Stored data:
..........

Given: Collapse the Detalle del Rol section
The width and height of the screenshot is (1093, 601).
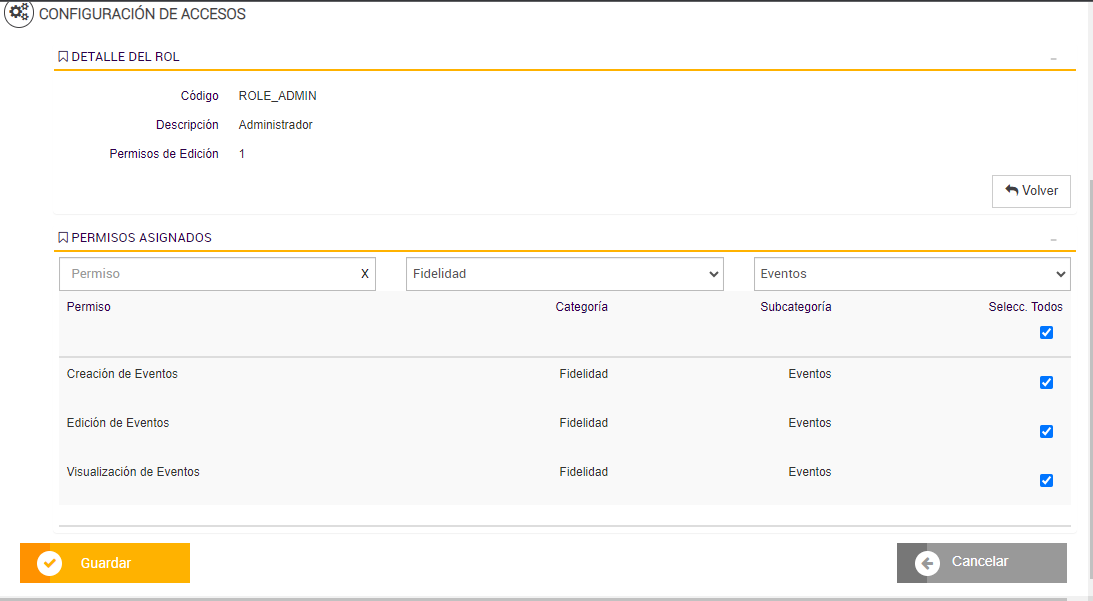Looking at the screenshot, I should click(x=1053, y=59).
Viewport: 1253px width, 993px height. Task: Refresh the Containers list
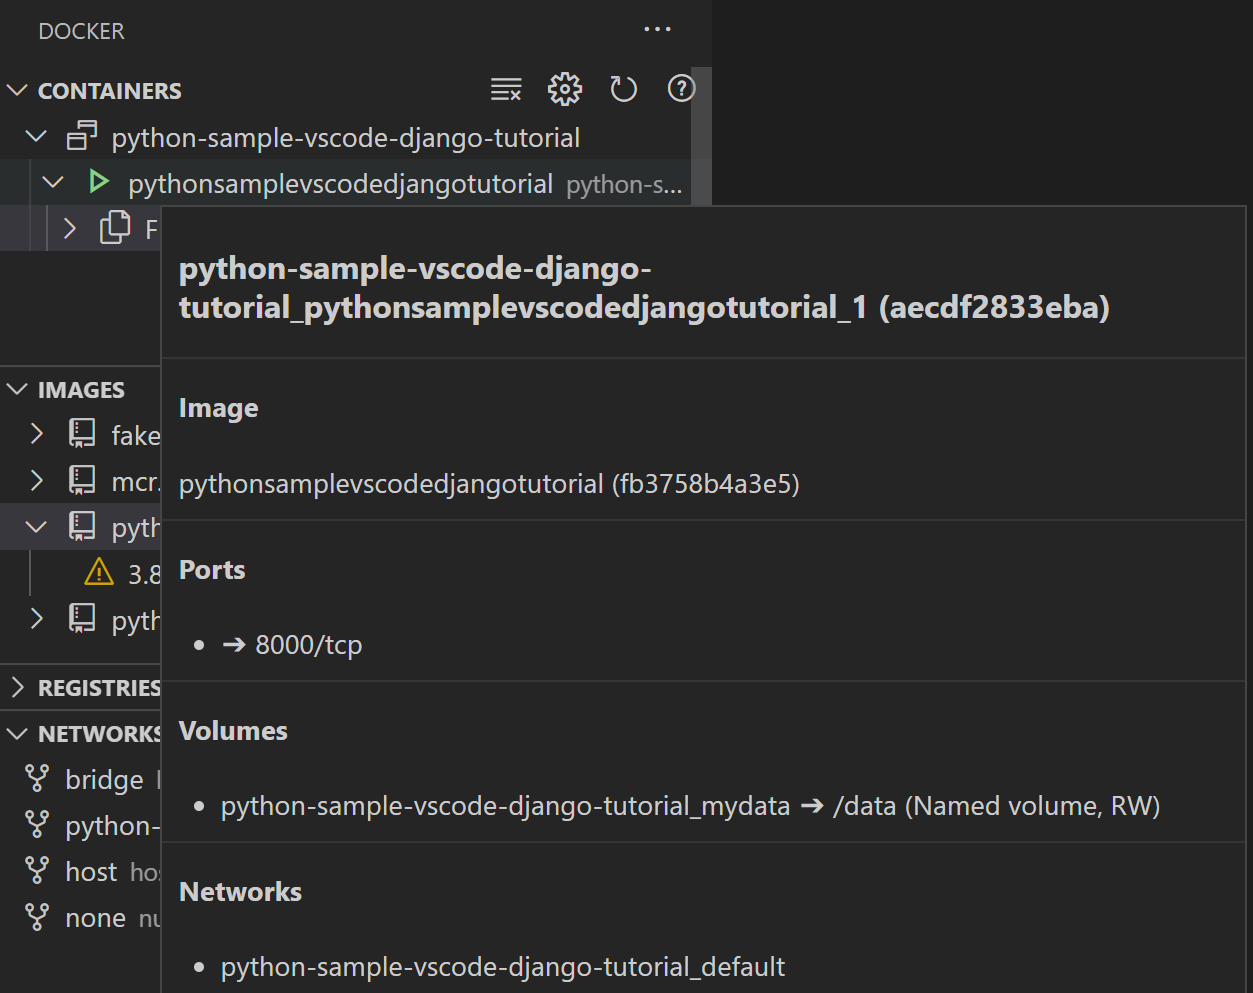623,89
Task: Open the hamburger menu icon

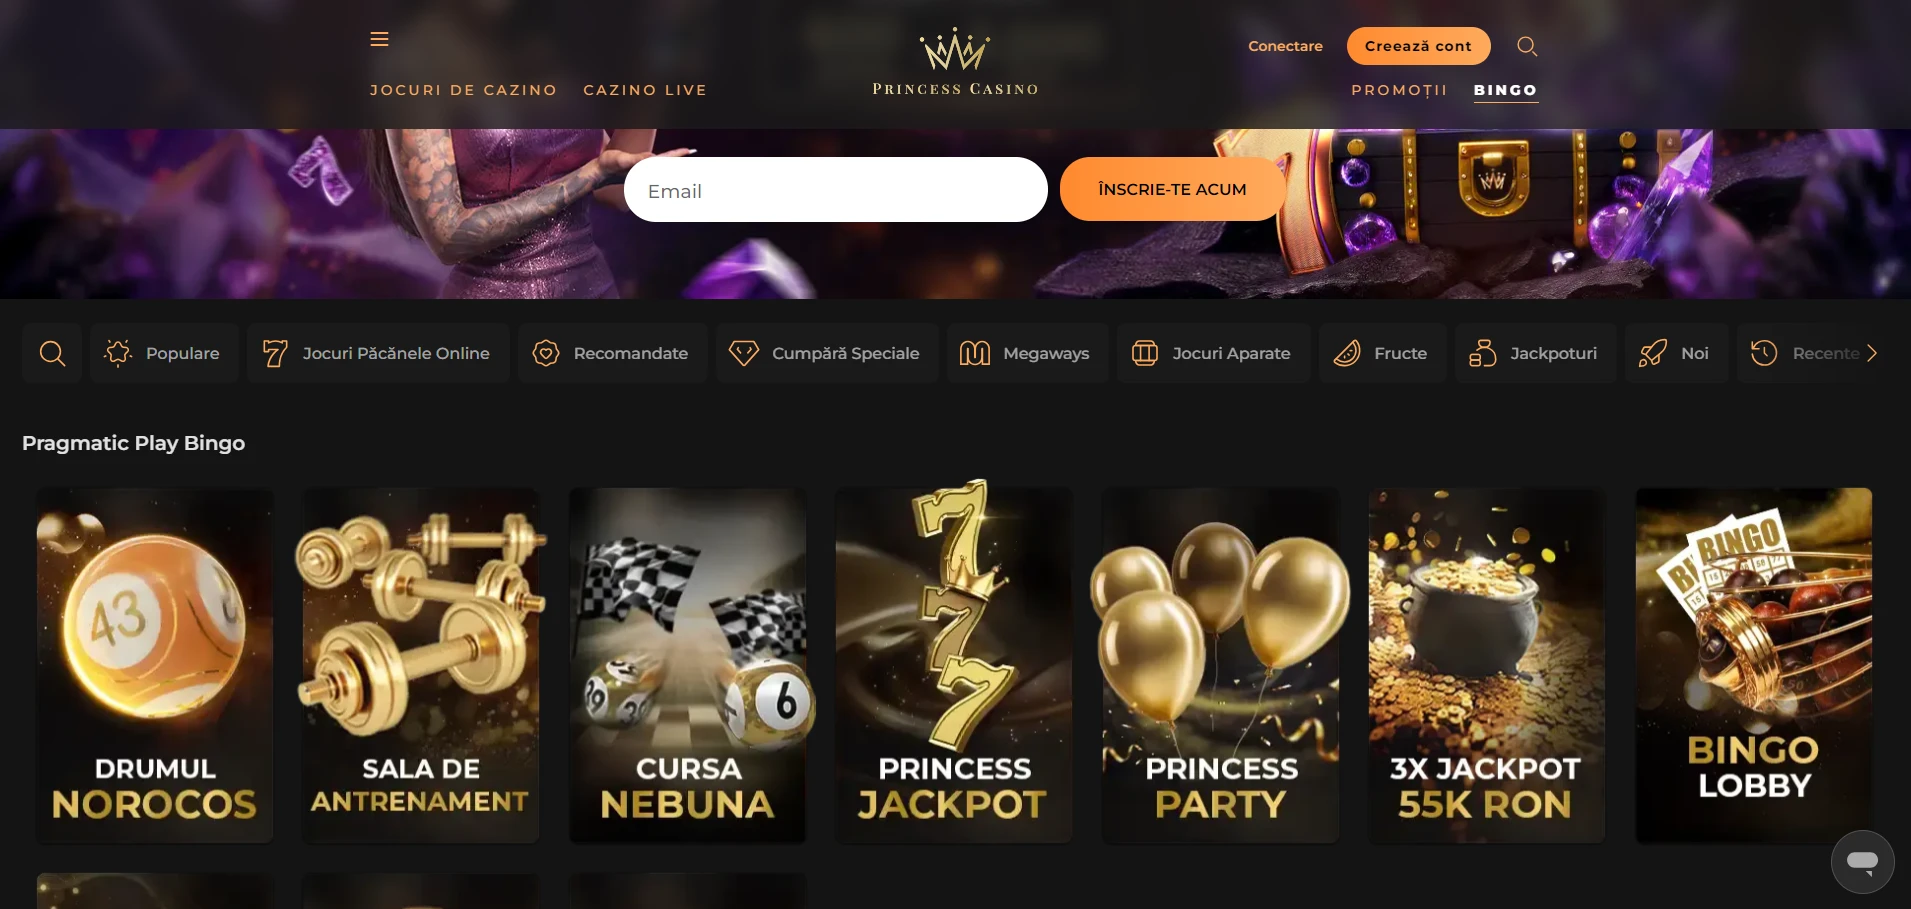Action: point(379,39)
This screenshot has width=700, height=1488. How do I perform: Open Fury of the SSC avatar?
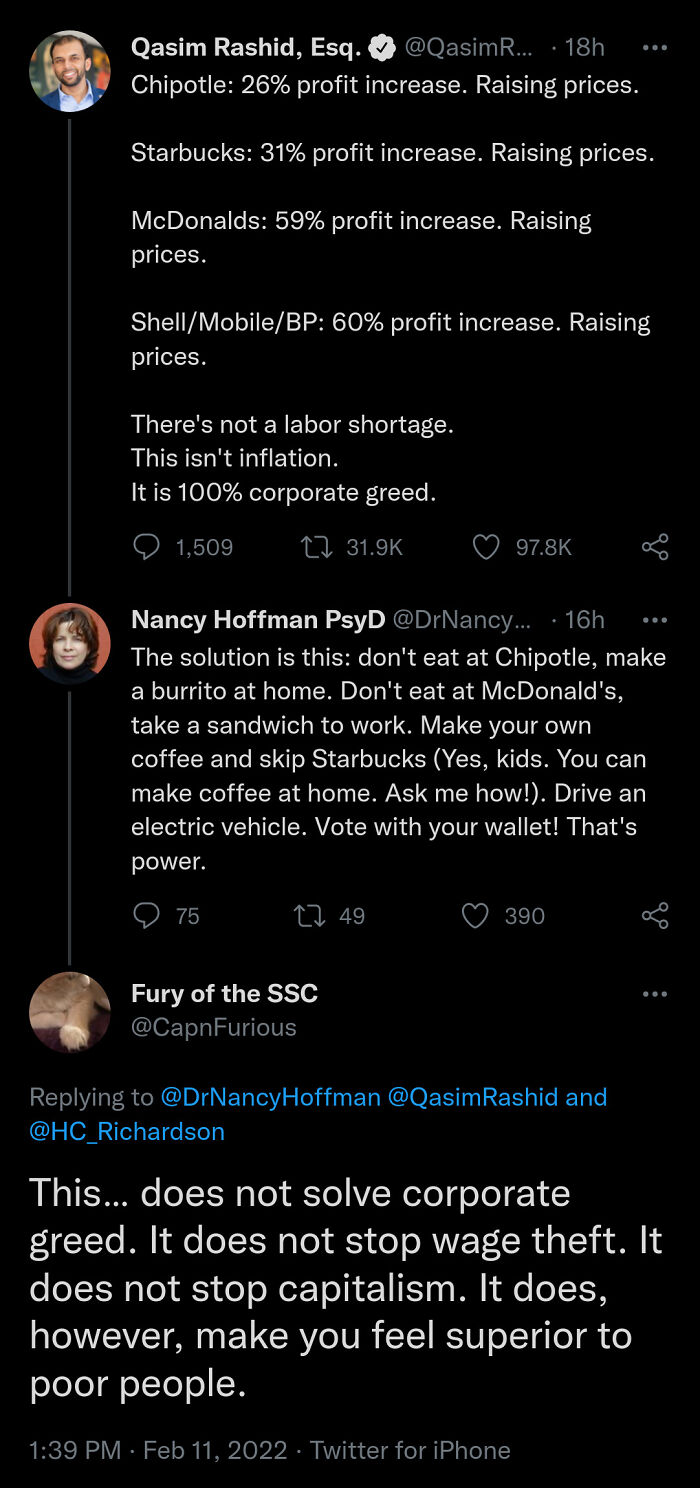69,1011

..........

■ The task ■
Copy out, exactly and without pictures, each line from the one containing "The width and" through the final line of the entries, both ends included.

■ Output ■
The width and height of the screenshot is (1093, 601).
Looking at the screenshot, I should click(x=1053, y=59).
Viewport: 1253px width, 993px height. Task: Refresh the Containers list
623,89
Task: Open the hamburger menu icon

Action: point(379,39)
This screenshot has width=700, height=1488. How do I perform: Open Fury of the SSC avatar?
69,1011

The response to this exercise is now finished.